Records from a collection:
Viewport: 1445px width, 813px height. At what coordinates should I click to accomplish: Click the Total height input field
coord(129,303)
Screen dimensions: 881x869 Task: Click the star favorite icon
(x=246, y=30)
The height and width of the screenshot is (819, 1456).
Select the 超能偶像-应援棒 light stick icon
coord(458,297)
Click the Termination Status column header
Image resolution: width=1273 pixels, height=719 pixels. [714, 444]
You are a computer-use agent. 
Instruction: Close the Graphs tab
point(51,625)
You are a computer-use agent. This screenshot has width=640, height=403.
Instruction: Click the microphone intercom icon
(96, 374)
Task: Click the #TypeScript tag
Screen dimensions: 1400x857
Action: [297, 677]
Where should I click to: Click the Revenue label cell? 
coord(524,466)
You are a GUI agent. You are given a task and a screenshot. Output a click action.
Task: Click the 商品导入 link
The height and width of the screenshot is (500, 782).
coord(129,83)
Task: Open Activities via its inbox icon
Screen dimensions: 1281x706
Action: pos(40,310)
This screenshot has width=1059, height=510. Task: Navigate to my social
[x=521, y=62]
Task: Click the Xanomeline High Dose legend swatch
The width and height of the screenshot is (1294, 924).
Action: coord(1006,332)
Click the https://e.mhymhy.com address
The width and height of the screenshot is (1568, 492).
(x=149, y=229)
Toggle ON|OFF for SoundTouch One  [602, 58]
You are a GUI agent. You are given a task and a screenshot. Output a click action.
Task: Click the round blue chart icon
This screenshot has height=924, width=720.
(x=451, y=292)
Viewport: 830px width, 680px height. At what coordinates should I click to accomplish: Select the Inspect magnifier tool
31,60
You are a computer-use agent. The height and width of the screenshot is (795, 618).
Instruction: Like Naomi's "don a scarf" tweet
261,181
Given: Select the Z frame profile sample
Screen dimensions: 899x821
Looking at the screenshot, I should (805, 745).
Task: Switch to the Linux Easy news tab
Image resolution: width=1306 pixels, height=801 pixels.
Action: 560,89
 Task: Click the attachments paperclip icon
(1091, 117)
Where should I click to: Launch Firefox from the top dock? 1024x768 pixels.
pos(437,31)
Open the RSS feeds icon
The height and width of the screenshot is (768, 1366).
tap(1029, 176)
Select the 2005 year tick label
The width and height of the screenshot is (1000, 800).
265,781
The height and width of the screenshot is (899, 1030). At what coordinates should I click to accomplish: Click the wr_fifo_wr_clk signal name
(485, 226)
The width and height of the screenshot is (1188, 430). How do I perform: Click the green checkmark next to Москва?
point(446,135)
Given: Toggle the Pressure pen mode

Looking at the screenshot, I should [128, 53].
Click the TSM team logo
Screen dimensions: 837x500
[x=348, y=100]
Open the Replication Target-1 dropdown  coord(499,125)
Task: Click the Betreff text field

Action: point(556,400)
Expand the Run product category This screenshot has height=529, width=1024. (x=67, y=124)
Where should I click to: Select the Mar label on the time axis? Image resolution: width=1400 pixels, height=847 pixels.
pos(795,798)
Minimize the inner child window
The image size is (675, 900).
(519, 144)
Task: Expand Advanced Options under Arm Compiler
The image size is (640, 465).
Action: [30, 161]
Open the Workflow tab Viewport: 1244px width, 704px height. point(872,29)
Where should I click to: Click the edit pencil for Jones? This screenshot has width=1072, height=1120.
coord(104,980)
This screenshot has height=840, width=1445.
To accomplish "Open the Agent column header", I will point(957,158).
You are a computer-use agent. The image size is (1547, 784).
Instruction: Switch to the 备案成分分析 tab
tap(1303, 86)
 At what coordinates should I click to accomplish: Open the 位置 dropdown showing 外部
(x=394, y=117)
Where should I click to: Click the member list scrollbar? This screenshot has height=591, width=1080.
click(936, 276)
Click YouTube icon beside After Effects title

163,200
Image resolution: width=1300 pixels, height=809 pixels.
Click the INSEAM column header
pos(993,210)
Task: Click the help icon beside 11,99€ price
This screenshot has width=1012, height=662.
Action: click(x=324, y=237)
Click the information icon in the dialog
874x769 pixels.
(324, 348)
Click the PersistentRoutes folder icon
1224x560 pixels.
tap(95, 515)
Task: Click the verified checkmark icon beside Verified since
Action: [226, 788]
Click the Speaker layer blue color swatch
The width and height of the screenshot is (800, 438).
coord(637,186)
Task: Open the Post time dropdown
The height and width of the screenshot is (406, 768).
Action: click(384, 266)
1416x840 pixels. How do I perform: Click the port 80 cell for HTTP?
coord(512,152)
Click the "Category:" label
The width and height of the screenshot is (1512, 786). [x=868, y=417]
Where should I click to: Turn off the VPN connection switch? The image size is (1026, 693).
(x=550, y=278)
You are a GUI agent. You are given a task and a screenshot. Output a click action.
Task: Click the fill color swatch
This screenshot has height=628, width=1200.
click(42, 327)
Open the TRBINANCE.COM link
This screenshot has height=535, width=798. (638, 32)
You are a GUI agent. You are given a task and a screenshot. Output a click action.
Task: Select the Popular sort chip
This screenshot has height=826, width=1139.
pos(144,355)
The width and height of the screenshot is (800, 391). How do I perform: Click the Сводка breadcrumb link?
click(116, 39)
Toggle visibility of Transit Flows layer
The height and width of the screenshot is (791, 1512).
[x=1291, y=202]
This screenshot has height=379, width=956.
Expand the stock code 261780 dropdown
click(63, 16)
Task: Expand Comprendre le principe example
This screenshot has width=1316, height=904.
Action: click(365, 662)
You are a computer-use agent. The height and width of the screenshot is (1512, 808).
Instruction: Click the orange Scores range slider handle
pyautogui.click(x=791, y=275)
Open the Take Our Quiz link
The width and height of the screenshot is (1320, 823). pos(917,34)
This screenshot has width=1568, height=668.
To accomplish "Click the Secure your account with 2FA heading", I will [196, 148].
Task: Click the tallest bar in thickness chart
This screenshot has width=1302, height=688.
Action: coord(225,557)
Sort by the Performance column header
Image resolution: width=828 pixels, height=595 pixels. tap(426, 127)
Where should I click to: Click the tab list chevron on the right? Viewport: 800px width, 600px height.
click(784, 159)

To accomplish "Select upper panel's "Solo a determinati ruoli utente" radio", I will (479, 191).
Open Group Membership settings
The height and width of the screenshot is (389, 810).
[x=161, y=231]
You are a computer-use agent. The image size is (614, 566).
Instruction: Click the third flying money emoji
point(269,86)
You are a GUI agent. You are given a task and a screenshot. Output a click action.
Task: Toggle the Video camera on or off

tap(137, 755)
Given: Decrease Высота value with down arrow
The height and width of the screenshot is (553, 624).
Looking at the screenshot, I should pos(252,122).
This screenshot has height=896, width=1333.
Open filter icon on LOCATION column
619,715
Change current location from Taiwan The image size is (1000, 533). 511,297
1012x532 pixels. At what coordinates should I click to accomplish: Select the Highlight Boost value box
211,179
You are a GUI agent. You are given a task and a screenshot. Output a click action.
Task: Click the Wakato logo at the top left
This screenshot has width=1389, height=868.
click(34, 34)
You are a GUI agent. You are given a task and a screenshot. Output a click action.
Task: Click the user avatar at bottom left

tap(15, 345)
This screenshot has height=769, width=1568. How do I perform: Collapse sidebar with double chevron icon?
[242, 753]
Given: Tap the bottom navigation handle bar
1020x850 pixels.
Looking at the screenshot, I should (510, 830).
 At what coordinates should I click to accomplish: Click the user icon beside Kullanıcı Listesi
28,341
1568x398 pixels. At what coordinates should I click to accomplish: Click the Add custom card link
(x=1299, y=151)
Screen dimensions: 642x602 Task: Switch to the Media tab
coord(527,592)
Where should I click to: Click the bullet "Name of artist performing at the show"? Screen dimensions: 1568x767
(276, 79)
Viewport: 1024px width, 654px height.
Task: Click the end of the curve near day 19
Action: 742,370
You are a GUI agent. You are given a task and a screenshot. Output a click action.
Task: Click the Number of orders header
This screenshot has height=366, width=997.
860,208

THE PROBLEM:
All of the entries must be given again, word for word.

RESULT OF THIS TASK:
Viewport: 1445px width, 813px height. At what coordinates should I click to accomplish: Click the Total height input field
coord(129,303)
Screen dimensions: 881x869 Task: Click the star favorite icon
(x=246, y=30)
The height and width of the screenshot is (819, 1456).
Select the 超能偶像-应援棒 light stick icon
coord(458,297)
Click the Termination Status column header
Image resolution: width=1273 pixels, height=719 pixels. [714, 444]
You are a computer-use agent. 
Instruction: Close the Graphs tab
point(51,625)
You are a computer-use agent. This screenshot has width=640, height=403.
Instruction: Click the microphone intercom icon
(96, 374)
Task: Click the #TypeScript tag
Screen dimensions: 1400x857
Action: [297, 677]
Where should I click to: Click the Revenue label cell? 
coord(524,466)
You are a GUI agent. You are given a task and a screenshot. Output a click action.
Task: Click the 商品导入 link
The height and width of the screenshot is (500, 782).
coord(129,83)
Task: Open Activities via its inbox icon
Screen dimensions: 1281x706
Action: pos(40,310)
This screenshot has width=1059, height=510. Task: Navigate to my social
[x=521, y=62]
Task: Click the Xanomeline High Dose legend swatch
The width and height of the screenshot is (1294, 924).
Action: coord(1006,332)
Click the https://e.mhymhy.com address
The width and height of the screenshot is (1568, 492).
(x=149, y=229)
Toggle ON|OFF for SoundTouch One  [602, 58]
You are a GUI agent. You are given a task and a screenshot. Output a click action.
Task: Click the round blue chart icon
This screenshot has height=924, width=720.
(x=451, y=292)
Viewport: 830px width, 680px height. At what coordinates should I click to accomplish: Select the Inspect magnifier tool
31,60
You are a computer-use agent. The height and width of the screenshot is (795, 618).
Instruction: Like Naomi's "don a scarf" tweet
261,181
Given: Select the Z frame profile sample
Screen dimensions: 899x821
Looking at the screenshot, I should (805, 745).
Task: Switch to the Linux Easy news tab
Image resolution: width=1306 pixels, height=801 pixels.
Action: 560,89
 Task: Click the attachments paperclip icon
(1091, 117)
Where should I click to: Launch Firefox from the top dock? 1024x768 pixels.
pos(437,31)
Open the RSS feeds icon
The height and width of the screenshot is (768, 1366).
tap(1029, 176)
Select the 2005 year tick label
The width and height of the screenshot is (1000, 800).
265,781
The height and width of the screenshot is (899, 1030). At what coordinates should I click to accomplish: Click the wr_fifo_wr_clk signal name
(485, 226)
The width and height of the screenshot is (1188, 430). How do I perform: Click the green checkmark next to Москва?
point(446,135)
Given: Toggle the Pressure pen mode

Looking at the screenshot, I should [128, 53].
Click the TSM team logo
Screen dimensions: 837x500
[x=348, y=100]
Open the Replication Target-1 dropdown  coord(499,125)
Task: Click the Betreff text field

Action: point(556,400)
Expand the Run product category This screenshot has height=529, width=1024. (x=67, y=124)
Where should I click to: Select the Mar label on the time axis? Image resolution: width=1400 pixels, height=847 pixels.
pos(795,798)
Minimize the inner child window
The image size is (675, 900).
(519, 144)
Task: Expand Advanced Options under Arm Compiler
The image size is (640, 465).
Action: [30, 161]
Open the Workflow tab Viewport: 1244px width, 704px height. point(872,29)
Where should I click to: Click the edit pencil for Jones? This screenshot has width=1072, height=1120.
coord(104,980)
This screenshot has height=840, width=1445.
To accomplish "Open the Agent column header", I will point(957,158).
You are a computer-use agent. The image size is (1547, 784).
Instruction: Switch to the 备案成分分析 tab
tap(1303, 86)
 At what coordinates should I click to accomplish: Open the 位置 dropdown showing 外部
(x=394, y=117)
Where should I click to: Click the member list scrollbar? This screenshot has height=591, width=1080.
click(936, 276)
Click YouTube icon beside After Effects title

163,200
Image resolution: width=1300 pixels, height=809 pixels.
Click the INSEAM column header
pos(993,210)
Task: Click the help icon beside 11,99€ price
This screenshot has width=1012, height=662.
Action: click(x=324, y=237)
Click the information icon in the dialog
874x769 pixels.
(324, 348)
Click the PersistentRoutes folder icon
1224x560 pixels.
tap(95, 515)
Task: Click the verified checkmark icon beside Verified since
Action: [226, 788]
Click the Speaker layer blue color swatch
The width and height of the screenshot is (800, 438).
coord(637,186)
Task: Open the Post time dropdown
The height and width of the screenshot is (406, 768).
Action: click(384, 266)
1416x840 pixels. How do I perform: Click the port 80 cell for HTTP?
coord(512,152)
Click the "Category:" label
The width and height of the screenshot is (1512, 786). [x=868, y=417]
Where should I click to: Turn off the VPN connection switch? The image size is (1026, 693).
(x=550, y=278)
You are a GUI agent. You are given a task and a screenshot. Output a click action.
Task: Click the fill color swatch
This screenshot has height=628, width=1200.
click(42, 327)
Open the TRBINANCE.COM link
This screenshot has height=535, width=798. (638, 32)
You are a GUI agent. You are given a task and a screenshot. Output a click action.
Task: Select the Popular sort chip
This screenshot has height=826, width=1139.
pos(144,355)
The width and height of the screenshot is (800, 391). How do I perform: Click the Сводка breadcrumb link?
click(116, 39)
Toggle visibility of Transit Flows layer
The height and width of the screenshot is (791, 1512).
[x=1291, y=202]
This screenshot has height=379, width=956.
Expand the stock code 261780 dropdown
click(63, 16)
Task: Expand Comprendre le principe example
This screenshot has width=1316, height=904.
Action: click(365, 662)
You are a computer-use agent. The height and width of the screenshot is (1512, 808).
Instruction: Click the orange Scores range slider handle
pyautogui.click(x=791, y=275)
Open the Take Our Quiz link
The width and height of the screenshot is (1320, 823). pos(917,34)
This screenshot has width=1568, height=668.
To accomplish "Click the Secure your account with 2FA heading", I will [196, 148].
Task: Click the tallest bar in thickness chart
This screenshot has width=1302, height=688.
Action: coord(225,557)
Sort by the Performance column header
Image resolution: width=828 pixels, height=595 pixels. tap(426, 127)
Where should I click to: Click the tab list chevron on the right? Viewport: 800px width, 600px height.
click(784, 159)

To accomplish "Select upper panel's "Solo a determinati ruoli utente" radio", I will (479, 191).
Open Group Membership settings
The height and width of the screenshot is (389, 810).
[x=161, y=231]
You are a computer-use agent. The image size is (614, 566).
Instruction: Click the third flying money emoji
point(269,86)
You are a GUI agent. You are given a task and a screenshot. Output a click action.
Task: Toggle the Video camera on or off

tap(137, 755)
Given: Decrease Высота value with down arrow
The height and width of the screenshot is (553, 624).
Looking at the screenshot, I should pos(252,122).
This screenshot has height=896, width=1333.
Open filter icon on LOCATION column
619,715
Change current location from Taiwan The image size is (1000, 533). 511,297
1012x532 pixels. At what coordinates should I click to accomplish: Select the Highlight Boost value box
211,179
You are a GUI agent. You are given a task and a screenshot. Output a click action.
Task: Click the Wakato logo at the top left
This screenshot has width=1389, height=868.
click(34, 34)
You are a GUI agent. You are given a task and a screenshot. Output a click action.
Task: Click the user avatar at bottom left

tap(15, 345)
This screenshot has height=769, width=1568. How do I perform: Collapse sidebar with double chevron icon?
[242, 753]
Given: Tap the bottom navigation handle bar
1020x850 pixels.
Looking at the screenshot, I should (510, 830).
 At what coordinates should I click to accomplish: Click the user icon beside Kullanıcı Listesi
28,341
1568x398 pixels. At what coordinates should I click to accomplish: Click the Add custom card link
(x=1299, y=151)
Screen dimensions: 642x602 Task: Switch to the Media tab
coord(527,592)
Where should I click to: Click the bullet "Name of artist performing at the show"? Screen dimensions: 1568x767
(276, 79)
Viewport: 1024px width, 654px height.
Task: Click the end of the curve near day 19
Action: 742,370
You are a GUI agent. You are given a task and a screenshot. Output a click action.
Task: Click the Number of orders header
This screenshot has height=366, width=997.
860,208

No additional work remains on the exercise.